The future of the NHS is at risk because the cost of treating diabetes could hit £17 billion by 2035, health experts have warned.

According to Public Health England there are currently 4.5 million people in the UK who have diabetes, mainly type 2, but that could rise to 5 million if obesity is not tackled.

The current cost of treating diabetes is £10 billion a year which is nearly 10 per cent of the health service’s entire budget.

The national clinical director for obesity and diabetes at NHS England Professor Jonathan Valabhji said: “We need to stem the tide otherwise we could see [a] crisis and there are issues of sustainability for the NHS if we do nothing differently.”

The issue was the subject of a special BBC One documentary called Inside Out, which was broadcast on Monday, October 24.

The programme said there could be an extra 263,000 people with type 2 diabetes by 2035 if the obesity crisis continues.

Prevention programmes

Speaking to the BBC as part of the programme, chief  executive of Diabetes UK Chris Askew said: “”As things stand we are certainly looking at a crisis in diabetes which threatens to bankrupt the NHS if we continue with these current trends.

“I believe we’re facing a crisis and we really need concerted action right across society for us to fund more research, provide best possible care and crucially prevent so many cases of type 2 – in future.”

Nick Hex, who is the economist who calculated the NHS treatment figures for the York Health Economics Consortium, said: “There is a fixed amount of money for the NHS so clearly if one disease area like diabetes is taking up more, a considerable amount of that cost, then there is less money to spend on cancer.

“So it’s really important policymakers think about ways costs can be mitigated over next few years because there won’t be enough to go round.”

Researchers, doctors and patients were interviews as part of the one-off documentary.
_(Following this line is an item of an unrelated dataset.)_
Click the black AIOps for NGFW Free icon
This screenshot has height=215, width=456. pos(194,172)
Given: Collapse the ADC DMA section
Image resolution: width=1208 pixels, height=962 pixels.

Health correspondent Jamie Coulson also visited Bradford, the city thought to have the highest proportion of diabetes sufferers per head of population.

The pioneering project Bradford Beating Diabetes featured in the show, which is testing everyone in the city over 40 – and in the case of Asian residents, everyone over 25 – to try to identify those in need of prevention programmes.

Professor Roy Taylor from Newcastle University was also interviewed as he who claims it is possible to reverse type 2 diabetes by following a strict diet of 800 calories a day.

Medway’s award-winning education classes to help keep blood sugar levels down for those who attend was also covered.  a

Inside Out’s Diabetes Special was broadcast on Monday, October 24 on BBC One at 7.30pm across all 11 regions, and will be available on the BBC iPlayer for 30 days.